Are there any other types of incidents besides threats that might alter an event?

CL. We also have to think about the psyche of the fans and the community. So, it may not be something that’s isolated to the team, the game, the stadium, but it may be something that’s just tragic that just happened in that particular community. Maybe a tornado came through a week earlier and 50 people were severely injured or killed, and the law enforcement resources are really stressed. Do we want to go forward with the event in a community that’s suffering some sort of trauma? Do we want to dump an event in that community that’s going to take away their resources or have an impact on the community? Those are all critical factors in deciding whether an event goes forward.

With that in mind, all the factors that go into these decisions, how do you explain the call to not have an event as originally intended to stakeholders?

CL. As we work through these decisions, one of the key factors we’re always thinking of is how does this feel to people when we say that we’re not going forward. As we’re going through that matrix, it starts to become more and more clear that this is the right thing to do.

The communications come easy. If you think through all of those things—who’s impacted, why they’re impacted, how they’re impacted—your decisions will be based on the philosophy of doing the right thing for the right reasons. You think through these things properly, you go through that decision-making process, then the public message is very simple. The public realizes that you’re making a decision that’s the right decision to make.

Will there always be 100 percent of people that support your decision? Absolutely not. But I think in general, if you make decisions based on the right information, the messaging is easy.

Does security’s role change after postponing or cancelling an event?

CL. Oh, sure. There’s a security element to every decision that’s made, in my opinion. That’s my job—to think through what the security impact is of every decision, no matter how benign it might look.

If we think about what security looks like two years from now, based on what’s happening right now, that’s what I’m thinking about right now. What are our fans’ expectations when they come to the stadium two years from now when there’s no pandemic? What are employees’ expectations about what we want them to do to perform security and guest services in the future?

Security is more than just physical security and cybersecurity. It’s really about protecting the partnerships, the brand, the investments—we look at all of those things.

In a post-coronavirus world, do you see the public anticipating sporting or entertainment events under a new normal?

CL. Sure! I laugh now about how many times I threw around that phrase, “Oh, this is a game changer,” because nothing in my lifetime has been a game changer like this.

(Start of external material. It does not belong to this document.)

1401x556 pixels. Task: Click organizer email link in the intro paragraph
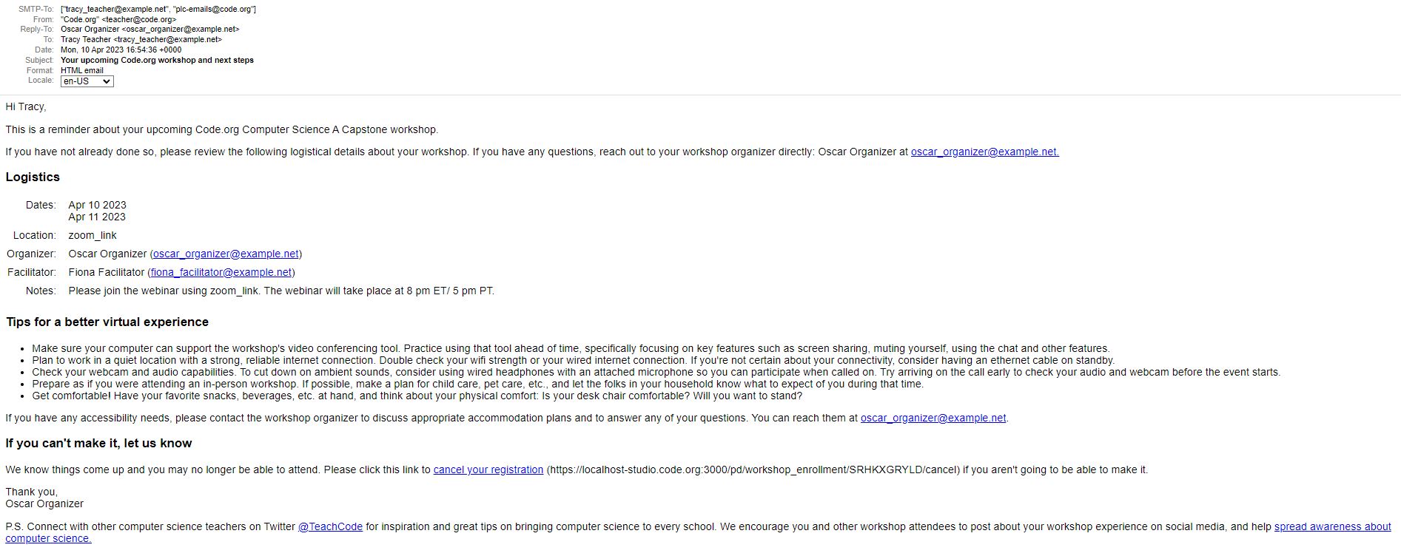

Why would you now invest in that retail or that rental space to put your employees all in one place where their productivity is probably not as good as when they were at home? And does that impact the job market? People don’t have to relocate, so you’re saving a ton of money on relocation fees, housing fees, and moving expenses.

All of those things that people are thinking and discussing right now about the work from home—“Is this going to change the way people do things in the future?”—the same is true for security.

We constantly survey our fans to see what their feelings are about screening, feeling safe, some level of protection. There are all kinds of new technologies now that are being developed to support large events. So, I think the whole world looks different for us two years from now. Everything looks different.